De Carlos Porto Carrero dizem os homens do seu tempo que preferia nas conversas falar de Atenas. De assuntos eruditos e finos. Mas contava às vezes aos amigos histórias do Recife antigo. Contava-as com o brilho literário que fazia de suas mais simples palestras lições do mais belo português falado. Essas suas lições elegantes tanto se alongavam em lições de história natural como em incursões pela história sobrenatural. Há quem diga até daquele bom letrado e sábio gramático que se deliciava em fantasiar a história natural, de sobrenatural. Reação justa de romântico numa época em que os naturalistas se extremavam em esconder o sobrenatural na história humana com o pudor felino de quem escondesse nauseabundo subnatural, satisfazendo todo seu apetite de romance com a figura do pitecantropo ereto. O pitecantropo ereto: essa cabra cabriola de sábios, esse cresce-e-míngua de doutores dos fins dos séculos XIX e dos começos do XX.

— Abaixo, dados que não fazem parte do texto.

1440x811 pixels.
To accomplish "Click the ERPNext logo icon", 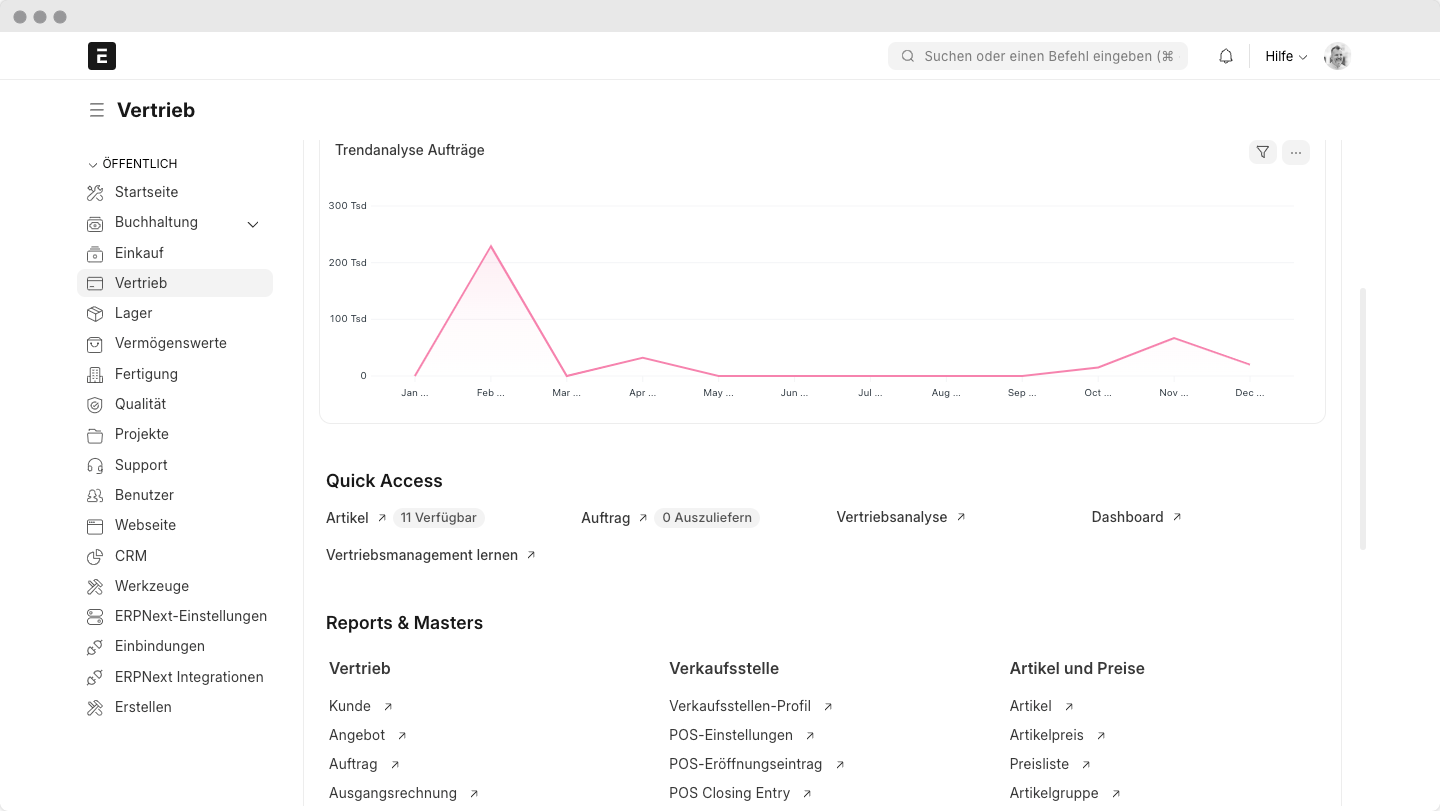I will pyautogui.click(x=102, y=56).
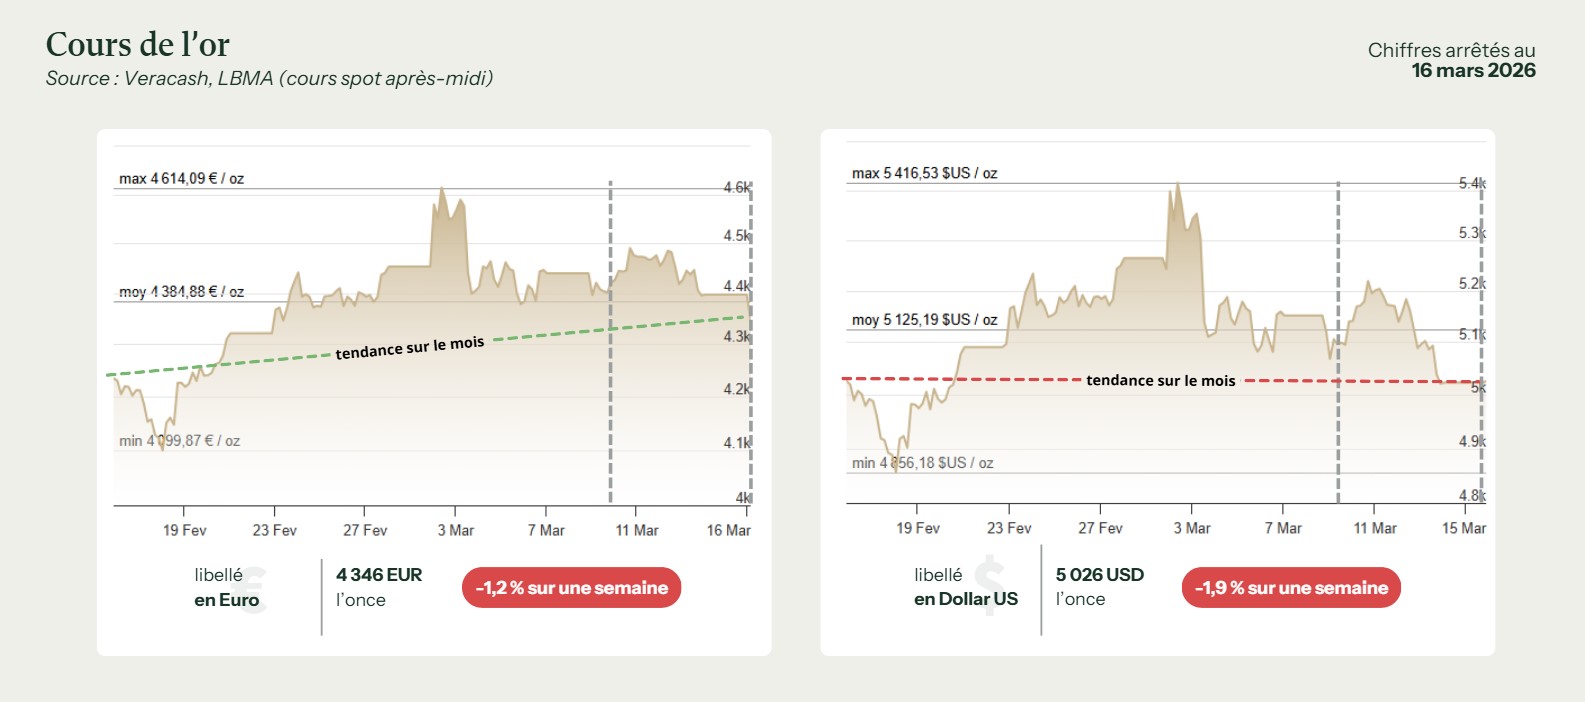Click the Dollar symbol watermark icon
The width and height of the screenshot is (1585, 702).
[989, 586]
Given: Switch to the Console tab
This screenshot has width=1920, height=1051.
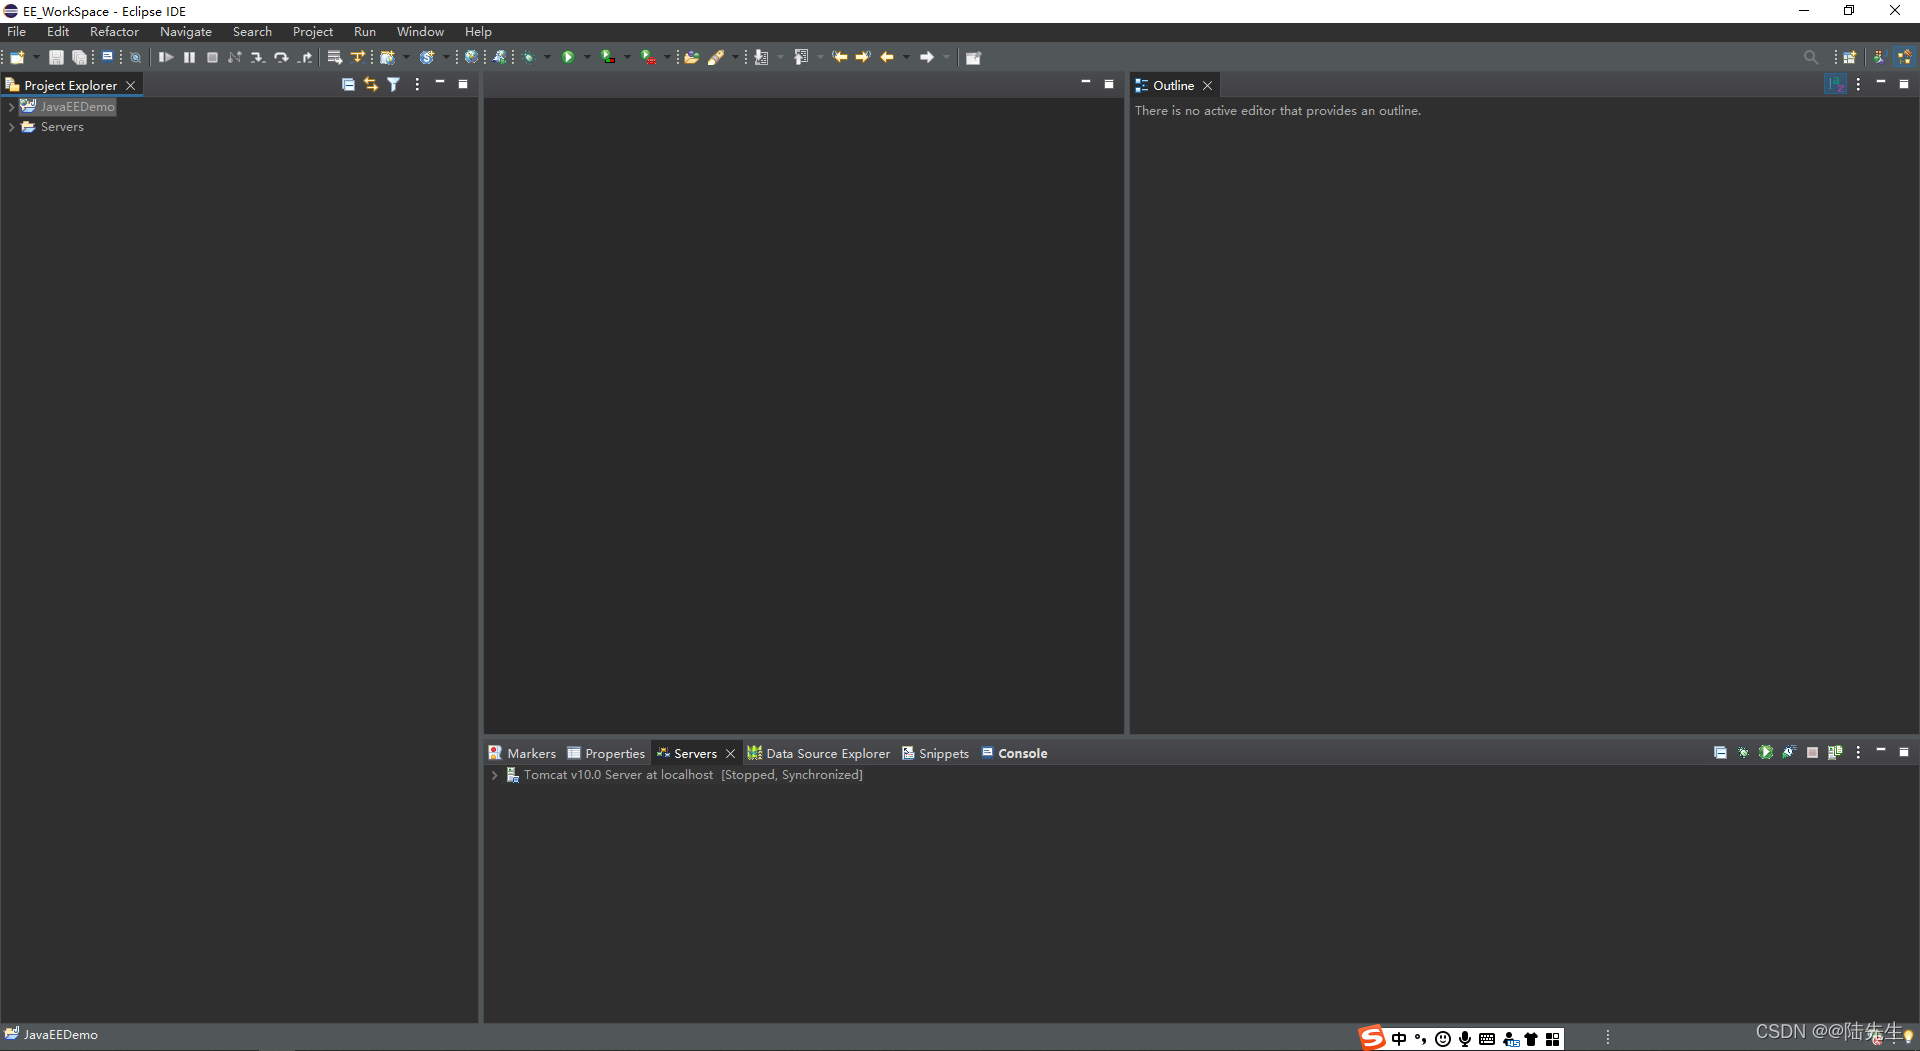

Foi de Carlos Porto Carrero que um recifense, hoje de idade provecta, mas de inteligência ainda moça, ouviu esta história sobrenatural que teria ocorrido no Recife dos primeiros anos do século XIX. O Recife colonial do tempo do governador português Luís do Rego. Luís do Rego Barreto sabe-se que foi homem duro, severo no seu modo, metropolitano ou português, de ser justo. Modo então em conflito com o modo brasileiro de ser livre.
O que não se discute é o caráter do homem. Podia ser Luís do Rego cru mas era honesto. Podia ser exagerado na sua maneira de ser homem de governo em tempo de inquietação mas era ele próprio bravo.
Pois desse homem desassombrado é que Carlos Porto Carrero contava que se assombrara em Pernambuco, não com a fúria de leão dos pernambucanos daquele tempo, que lhe marcaram com um tiro a carne ilustre, mas com o fantasma de uma mulher fatídica que viu certa vez num sobrado misterioso do Recife. E que lhe teria marcado de estranho terror, não a carne, mas o espírito forte.
Falara-lhe alguém do sobrado misterioso. Contara-lhe que nele aparecia um fantasma de mulher: mas só ao homem a quem estivesse para acontecer desgraça ou infelicidade. Luís do Rego quis ver o sobrado, certo, é claro, de que a tal aparição era lenda de gente colonial. Só por curiosidade de homem de espírito forte.
Mas chegados ao sobrado, Luís do Rego e dois amigos, diz a história contada por Porto Carrero que não tardou a aparecer o fantasma da tal mulher. Mas só ao general português. Só a Luís do Rego. O bravo capitão-general assombrou-se. “Olhem a mulher! Olhem a mulher!” gritava com voz de comando. Mas nenhum dos dois companheiros conseguia ver mulher alguma. Só os olhos de Luís do Rego enxergavam o fantasma. Sinal de desgraça próxima. Dizem intérpretes da história contada por Porto Carrero que aviso de assassinato: o assassinato do bravo capitão-general tentado por patriotas pernambucanos.